PROBLEM STATEMENT -> The answer must consist of every line from the data that holds "output".

[Records from a data source]
▽

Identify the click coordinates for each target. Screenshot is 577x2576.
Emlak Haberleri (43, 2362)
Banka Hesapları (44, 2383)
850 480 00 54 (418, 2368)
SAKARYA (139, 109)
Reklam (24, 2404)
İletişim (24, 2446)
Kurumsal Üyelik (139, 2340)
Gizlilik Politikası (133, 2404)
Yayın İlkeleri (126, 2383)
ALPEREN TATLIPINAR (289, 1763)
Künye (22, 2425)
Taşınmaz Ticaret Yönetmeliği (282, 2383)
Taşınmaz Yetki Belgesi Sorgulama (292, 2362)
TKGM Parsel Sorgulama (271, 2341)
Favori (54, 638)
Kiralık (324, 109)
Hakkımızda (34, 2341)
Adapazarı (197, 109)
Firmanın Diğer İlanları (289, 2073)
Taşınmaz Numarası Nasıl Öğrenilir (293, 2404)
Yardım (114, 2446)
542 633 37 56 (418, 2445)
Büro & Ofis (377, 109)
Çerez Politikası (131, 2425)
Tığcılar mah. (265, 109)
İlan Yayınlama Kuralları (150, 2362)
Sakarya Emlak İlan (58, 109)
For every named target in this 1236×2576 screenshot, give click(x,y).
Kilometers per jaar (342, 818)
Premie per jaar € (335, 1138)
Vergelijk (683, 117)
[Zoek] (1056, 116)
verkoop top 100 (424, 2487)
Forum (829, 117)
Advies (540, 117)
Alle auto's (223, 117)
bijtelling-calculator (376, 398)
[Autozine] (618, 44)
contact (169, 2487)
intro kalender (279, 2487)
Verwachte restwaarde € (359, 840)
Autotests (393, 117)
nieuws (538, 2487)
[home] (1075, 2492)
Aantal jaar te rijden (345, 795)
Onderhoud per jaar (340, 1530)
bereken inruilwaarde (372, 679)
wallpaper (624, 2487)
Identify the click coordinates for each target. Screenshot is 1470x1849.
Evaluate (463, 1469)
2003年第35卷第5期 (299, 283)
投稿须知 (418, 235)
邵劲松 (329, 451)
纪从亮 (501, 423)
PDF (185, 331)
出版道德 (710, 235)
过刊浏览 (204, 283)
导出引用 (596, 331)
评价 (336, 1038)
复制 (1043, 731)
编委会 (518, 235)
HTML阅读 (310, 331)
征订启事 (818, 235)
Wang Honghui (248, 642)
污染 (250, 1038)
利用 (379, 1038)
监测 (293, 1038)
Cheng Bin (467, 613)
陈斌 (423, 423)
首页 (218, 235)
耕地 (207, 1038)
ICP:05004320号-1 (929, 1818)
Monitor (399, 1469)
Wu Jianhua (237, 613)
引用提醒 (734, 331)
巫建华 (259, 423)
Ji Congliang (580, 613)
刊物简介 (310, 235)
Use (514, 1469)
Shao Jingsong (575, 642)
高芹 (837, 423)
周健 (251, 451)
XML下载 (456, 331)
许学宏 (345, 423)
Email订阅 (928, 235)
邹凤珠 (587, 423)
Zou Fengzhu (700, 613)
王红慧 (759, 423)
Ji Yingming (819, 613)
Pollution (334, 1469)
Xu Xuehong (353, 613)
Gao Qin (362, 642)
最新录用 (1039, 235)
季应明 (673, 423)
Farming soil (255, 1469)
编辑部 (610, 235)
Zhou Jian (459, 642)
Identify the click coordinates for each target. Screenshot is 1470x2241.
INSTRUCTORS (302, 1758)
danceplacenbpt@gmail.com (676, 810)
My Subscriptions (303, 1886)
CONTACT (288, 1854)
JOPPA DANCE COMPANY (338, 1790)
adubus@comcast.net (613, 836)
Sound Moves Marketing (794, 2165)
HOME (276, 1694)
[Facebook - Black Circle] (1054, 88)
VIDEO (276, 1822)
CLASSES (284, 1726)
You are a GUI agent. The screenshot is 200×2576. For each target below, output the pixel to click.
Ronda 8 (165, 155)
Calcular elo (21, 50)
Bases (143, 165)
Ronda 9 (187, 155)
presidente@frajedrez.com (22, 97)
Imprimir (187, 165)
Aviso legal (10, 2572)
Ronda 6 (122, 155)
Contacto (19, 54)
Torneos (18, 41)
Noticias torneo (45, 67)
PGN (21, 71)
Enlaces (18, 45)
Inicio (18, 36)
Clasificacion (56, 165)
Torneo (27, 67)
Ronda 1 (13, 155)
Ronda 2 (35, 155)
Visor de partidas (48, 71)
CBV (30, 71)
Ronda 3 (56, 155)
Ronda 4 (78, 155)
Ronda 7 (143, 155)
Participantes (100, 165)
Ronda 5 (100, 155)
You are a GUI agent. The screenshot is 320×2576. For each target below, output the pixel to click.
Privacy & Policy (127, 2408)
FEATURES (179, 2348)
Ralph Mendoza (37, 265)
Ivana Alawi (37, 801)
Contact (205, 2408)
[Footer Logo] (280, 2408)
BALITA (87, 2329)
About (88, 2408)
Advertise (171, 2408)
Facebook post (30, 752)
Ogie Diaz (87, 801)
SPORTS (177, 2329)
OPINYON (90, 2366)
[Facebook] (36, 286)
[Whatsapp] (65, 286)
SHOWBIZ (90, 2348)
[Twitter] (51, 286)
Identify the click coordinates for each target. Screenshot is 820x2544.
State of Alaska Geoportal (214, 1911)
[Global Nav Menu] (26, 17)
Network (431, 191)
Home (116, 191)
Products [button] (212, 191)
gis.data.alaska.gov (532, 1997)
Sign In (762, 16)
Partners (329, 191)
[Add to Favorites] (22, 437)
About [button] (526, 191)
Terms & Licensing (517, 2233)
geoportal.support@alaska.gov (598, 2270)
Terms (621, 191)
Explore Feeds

△

RESPONSE BELOW ->
You are a GUI agent. The screenshot is 200×2576. For each target below, output the pixel to click.
You are a GUI agent. The screenshot is 320×2576. For each target below, output the pixel to click.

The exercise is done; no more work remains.